Discover MakerZone

MATLAB and Simulink resources for Arduino, LEGO, and Raspberry Pi

Learn more

Discover what MATLAB® can do for your career.

Opportunities for recent engineering grads.

Apply Today

Thread Subject:
Compute a bivariate probability mass function on a predefined grid without loops

Subject: Compute a bivariate probability mass function on a predefined grid without loops

From: Massimo

Date: 20 Apr, 2012 16:55:12

Message: 1 of 11

Hi,
I have a problem very similar to the one I posted some time ago here:

http://www.mathworks.it/matlabcentral/newsreader/view_thread/311682#849815

the main difference is that now I am dealing with a 2D grid and therefore the density needs to be distributed in 4 points to obtain a discretized pmf (you can think of it as a 2D histogram).

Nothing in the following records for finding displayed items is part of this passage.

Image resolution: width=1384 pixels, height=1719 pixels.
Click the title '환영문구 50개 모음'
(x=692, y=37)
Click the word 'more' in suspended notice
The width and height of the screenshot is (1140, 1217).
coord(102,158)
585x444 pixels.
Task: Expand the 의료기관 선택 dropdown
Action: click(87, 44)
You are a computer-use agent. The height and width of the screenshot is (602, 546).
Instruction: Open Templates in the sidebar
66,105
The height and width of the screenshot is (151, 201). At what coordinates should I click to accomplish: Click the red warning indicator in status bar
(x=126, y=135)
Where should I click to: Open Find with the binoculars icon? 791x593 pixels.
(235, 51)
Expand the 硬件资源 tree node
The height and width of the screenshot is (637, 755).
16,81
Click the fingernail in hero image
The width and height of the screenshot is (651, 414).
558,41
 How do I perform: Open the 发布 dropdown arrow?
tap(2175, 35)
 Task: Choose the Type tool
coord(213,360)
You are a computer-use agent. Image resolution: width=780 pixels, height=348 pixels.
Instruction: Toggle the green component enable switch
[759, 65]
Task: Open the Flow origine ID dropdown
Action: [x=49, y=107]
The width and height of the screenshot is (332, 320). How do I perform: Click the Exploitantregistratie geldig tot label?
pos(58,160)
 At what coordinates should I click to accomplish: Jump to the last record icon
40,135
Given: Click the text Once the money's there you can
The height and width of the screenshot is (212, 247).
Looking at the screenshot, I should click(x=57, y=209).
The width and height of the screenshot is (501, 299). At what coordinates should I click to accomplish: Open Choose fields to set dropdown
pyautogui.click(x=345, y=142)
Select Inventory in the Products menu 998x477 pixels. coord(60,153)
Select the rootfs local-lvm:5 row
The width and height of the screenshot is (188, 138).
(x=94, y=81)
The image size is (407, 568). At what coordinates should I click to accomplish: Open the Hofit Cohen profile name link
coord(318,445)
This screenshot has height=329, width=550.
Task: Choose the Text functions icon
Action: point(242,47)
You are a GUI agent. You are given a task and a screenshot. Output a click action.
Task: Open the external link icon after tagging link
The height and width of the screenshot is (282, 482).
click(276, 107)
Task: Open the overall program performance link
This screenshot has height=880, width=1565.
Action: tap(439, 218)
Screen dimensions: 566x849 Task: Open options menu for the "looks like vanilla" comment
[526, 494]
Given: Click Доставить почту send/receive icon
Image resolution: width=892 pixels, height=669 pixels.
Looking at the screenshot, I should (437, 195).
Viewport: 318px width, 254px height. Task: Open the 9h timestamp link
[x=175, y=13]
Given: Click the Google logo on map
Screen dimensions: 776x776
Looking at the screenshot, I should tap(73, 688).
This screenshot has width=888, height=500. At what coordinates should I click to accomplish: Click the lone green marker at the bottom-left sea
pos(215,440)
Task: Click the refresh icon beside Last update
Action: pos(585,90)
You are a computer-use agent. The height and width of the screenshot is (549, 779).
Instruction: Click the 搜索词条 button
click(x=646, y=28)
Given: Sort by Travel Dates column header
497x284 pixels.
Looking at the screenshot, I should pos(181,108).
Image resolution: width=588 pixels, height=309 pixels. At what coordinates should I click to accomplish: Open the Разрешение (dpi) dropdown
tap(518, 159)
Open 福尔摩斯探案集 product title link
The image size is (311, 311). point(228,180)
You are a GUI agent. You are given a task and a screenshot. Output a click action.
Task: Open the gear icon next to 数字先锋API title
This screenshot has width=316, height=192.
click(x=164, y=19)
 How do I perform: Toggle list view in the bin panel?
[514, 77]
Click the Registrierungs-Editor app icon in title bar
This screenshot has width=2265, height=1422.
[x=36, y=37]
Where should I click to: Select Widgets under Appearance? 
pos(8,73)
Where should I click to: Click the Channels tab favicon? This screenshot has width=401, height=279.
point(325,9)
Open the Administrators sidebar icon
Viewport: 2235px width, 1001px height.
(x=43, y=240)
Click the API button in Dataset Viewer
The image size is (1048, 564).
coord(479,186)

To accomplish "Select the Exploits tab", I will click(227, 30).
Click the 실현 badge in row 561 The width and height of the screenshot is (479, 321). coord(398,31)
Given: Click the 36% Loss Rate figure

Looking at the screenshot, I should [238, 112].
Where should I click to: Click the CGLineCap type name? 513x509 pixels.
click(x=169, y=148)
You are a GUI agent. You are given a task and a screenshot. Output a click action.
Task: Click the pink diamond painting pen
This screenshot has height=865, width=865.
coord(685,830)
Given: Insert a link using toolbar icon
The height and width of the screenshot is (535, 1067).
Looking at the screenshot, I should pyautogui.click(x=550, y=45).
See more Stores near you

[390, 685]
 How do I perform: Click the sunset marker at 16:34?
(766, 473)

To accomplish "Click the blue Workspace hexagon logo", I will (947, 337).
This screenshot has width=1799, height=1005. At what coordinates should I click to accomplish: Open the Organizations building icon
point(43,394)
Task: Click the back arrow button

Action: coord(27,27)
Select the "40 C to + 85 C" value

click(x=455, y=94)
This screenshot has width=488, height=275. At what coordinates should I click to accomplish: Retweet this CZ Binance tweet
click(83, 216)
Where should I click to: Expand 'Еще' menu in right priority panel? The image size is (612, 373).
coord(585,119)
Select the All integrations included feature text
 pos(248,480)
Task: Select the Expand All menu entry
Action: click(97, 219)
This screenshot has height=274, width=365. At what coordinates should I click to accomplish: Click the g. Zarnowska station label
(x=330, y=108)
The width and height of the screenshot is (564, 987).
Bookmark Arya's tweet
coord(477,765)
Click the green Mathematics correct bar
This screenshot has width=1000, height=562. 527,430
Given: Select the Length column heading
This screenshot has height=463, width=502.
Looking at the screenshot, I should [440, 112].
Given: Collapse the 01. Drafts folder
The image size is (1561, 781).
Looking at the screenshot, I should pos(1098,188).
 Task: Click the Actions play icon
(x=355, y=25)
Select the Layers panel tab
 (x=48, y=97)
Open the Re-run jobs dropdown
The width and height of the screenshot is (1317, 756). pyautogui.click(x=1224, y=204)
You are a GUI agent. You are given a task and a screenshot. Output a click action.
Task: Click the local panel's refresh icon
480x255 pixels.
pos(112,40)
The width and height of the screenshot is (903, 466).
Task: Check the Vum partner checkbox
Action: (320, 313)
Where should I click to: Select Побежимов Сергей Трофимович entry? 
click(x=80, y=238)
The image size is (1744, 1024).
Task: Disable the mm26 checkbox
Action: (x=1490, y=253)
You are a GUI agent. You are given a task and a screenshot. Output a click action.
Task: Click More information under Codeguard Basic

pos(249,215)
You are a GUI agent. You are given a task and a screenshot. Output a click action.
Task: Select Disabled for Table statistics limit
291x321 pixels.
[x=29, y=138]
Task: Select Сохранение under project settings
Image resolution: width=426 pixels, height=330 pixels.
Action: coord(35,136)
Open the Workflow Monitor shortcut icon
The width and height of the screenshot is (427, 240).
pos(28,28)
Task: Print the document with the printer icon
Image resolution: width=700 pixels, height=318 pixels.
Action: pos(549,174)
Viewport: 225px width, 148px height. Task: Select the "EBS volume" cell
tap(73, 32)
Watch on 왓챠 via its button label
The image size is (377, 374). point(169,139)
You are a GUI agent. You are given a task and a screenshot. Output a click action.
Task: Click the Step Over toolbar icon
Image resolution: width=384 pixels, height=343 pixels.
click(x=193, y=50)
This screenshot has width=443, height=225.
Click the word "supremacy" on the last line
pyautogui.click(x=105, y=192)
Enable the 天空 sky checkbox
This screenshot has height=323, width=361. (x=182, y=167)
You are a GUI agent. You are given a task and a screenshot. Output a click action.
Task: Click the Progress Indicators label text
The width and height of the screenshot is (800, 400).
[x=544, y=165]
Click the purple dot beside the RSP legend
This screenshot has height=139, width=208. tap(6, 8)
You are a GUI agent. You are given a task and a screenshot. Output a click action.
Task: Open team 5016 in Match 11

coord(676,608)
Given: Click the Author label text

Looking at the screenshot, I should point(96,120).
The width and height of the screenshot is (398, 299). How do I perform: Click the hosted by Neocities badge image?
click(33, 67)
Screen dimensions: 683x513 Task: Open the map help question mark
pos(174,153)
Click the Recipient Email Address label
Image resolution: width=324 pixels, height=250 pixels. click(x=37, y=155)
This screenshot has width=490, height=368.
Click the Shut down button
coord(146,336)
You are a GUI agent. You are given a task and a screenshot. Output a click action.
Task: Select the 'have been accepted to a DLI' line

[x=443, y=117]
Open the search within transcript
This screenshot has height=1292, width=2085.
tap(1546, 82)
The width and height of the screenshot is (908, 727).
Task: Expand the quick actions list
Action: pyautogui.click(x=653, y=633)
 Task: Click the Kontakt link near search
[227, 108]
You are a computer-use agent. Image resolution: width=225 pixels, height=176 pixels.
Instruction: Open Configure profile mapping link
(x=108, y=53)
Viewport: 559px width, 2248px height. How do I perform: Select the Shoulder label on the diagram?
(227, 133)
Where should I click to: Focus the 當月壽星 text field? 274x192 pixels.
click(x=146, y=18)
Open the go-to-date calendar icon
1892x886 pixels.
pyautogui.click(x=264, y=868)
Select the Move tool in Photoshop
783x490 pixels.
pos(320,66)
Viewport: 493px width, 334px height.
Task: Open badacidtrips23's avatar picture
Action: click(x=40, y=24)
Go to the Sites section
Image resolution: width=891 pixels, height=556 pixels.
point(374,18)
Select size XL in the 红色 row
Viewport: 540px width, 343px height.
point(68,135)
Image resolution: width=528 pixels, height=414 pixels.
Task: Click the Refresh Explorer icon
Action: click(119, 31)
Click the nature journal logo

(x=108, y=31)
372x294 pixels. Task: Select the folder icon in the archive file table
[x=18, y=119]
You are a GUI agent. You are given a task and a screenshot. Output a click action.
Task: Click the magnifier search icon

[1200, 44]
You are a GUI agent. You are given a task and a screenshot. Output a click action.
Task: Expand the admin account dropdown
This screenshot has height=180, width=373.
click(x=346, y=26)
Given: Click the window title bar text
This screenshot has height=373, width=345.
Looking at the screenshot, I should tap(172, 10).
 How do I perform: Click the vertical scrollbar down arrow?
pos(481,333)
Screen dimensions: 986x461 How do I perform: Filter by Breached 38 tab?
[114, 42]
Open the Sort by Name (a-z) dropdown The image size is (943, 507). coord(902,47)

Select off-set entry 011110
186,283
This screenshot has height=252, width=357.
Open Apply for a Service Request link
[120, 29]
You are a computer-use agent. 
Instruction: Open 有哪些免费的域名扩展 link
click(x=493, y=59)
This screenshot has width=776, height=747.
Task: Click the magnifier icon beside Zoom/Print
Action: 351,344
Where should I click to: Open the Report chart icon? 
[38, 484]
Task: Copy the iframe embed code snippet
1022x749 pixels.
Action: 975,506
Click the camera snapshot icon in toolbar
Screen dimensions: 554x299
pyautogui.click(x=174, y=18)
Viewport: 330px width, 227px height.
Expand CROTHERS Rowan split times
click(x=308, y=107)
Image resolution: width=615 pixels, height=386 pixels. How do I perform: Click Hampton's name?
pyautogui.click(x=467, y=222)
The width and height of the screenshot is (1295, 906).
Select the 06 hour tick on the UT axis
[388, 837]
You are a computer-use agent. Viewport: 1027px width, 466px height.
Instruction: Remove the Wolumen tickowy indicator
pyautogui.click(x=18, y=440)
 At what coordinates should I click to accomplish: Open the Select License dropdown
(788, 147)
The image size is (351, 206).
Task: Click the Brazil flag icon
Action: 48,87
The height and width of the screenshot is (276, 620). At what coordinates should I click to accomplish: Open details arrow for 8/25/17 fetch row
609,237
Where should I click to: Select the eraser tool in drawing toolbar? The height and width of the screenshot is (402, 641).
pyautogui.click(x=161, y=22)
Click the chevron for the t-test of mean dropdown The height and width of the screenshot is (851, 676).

More precisely I have a predefined equally-spaced 2D grid of values over two vectors k,m , say:
k=linspace(k_min,k_max,N);
m=linspace(m_min,m_max,N);
[K, M]=ndgrid(k,m);

I also have 2 grids of values Sk and Sm of the same size (N*N) which are functions of k and m and whose values are suche that:
max(Sk(:))<k_max;
max(Sm(:))<m_max;
min(Sk(:))>k_min;
min(Sm(:))>m_min;

What I want to obtain is a joint probability mass function f(k,m) such that the joint density associated to each point (Sk(i,j),Sm(i,j)) in the domain spanned by k and m, is distributed to the grid points of the rectangle that contains (Sk(i,j),Sm(i,j)) according to its relative distance from such values.
In other words, suppose (Sk(i,j),Sm(i,j)) is contained in the rectangle: k(l),k(l+1),m(r),m(r+1),
then
define first:
a=Sk(i,j)-k(l);
b=Sm(i,j)-m(r);
c=k(l+1)-Sk(i,j);
d=m(r+1)-Sm(i,j);
and:
A=sqrt(a^2+b^2);
B=sqrt(c^2+b^2);
C=sqrt(c^2+d^2);
D=sqrt(a^2+d^2);
hence:

f(k(l),m(r))=A/(A+B+C+D);
f(k(l+1),m(r))=B/(A+B+C+D);
f(k(l+1),m(r+1))=C/(A+B+C+D);
f(k(l),m(r+1))=D/(A+B+C+D);

I am clearly able to compute f(k,m) using for loops, but since N is pretty large (between 5000 and 10000) and since this computation is inside an fsolve I am looking for a smart way to vectorize it.
I hope to have described the problem accurately, if you have questions please don't hesitate to ask them.
Thank you,
Massimo

Subject: Compute a bivariate probability mass function on a predefined grid without loops

From: Roger Stafford

Date: 21 Apr, 2012 03:48:17

Message: 2 of 11

"Massimo" <giovanma@bc.edu> wrote in message <jms4dg$7db$1@newscl01ah.mathworks.com>...
> I have a problem very similar to the one I posted some time ago here:
>
> http://www.mathworks.it/matlabcentral/newsreader/view_thread/311682#849815
> ..........
> A=sqrt(a^2+b^2);
> B=sqrt(c^2+b^2);
> C=sqrt(c^2+d^2);
> D=sqrt(a^2+d^2);
> hence:
>
> f(k(l),m(r))=A/(A+B+C+D);
> f(k(l+1),m(r))=B/(A+B+C+D);
> f(k(l+1),m(r+1))=C/(A+B+C+D);
> f(k(l),m(r+1))=D/(A+B+C+D);
> .........
- - - - - - - - -
  Your method of weighting here seems inconsistent with the intention established in your thread 311682 of Aug. 17, 2011. In that thread when s was equal to a(j) then a(j) received a weight of one and adjacent points weights of zero. In this thread when Sk = k(l) and Sm = m(r), then the point (k(l),m(r)) receives a weight of zero with the three other rectangle points receiving all the weight. As you pass over a point the particular three rectangular points receiving all the weights takes a discontinuous jump to a different rectangle. Why is this? Your weighting in accordance with relative Euclidean distances seems very strange.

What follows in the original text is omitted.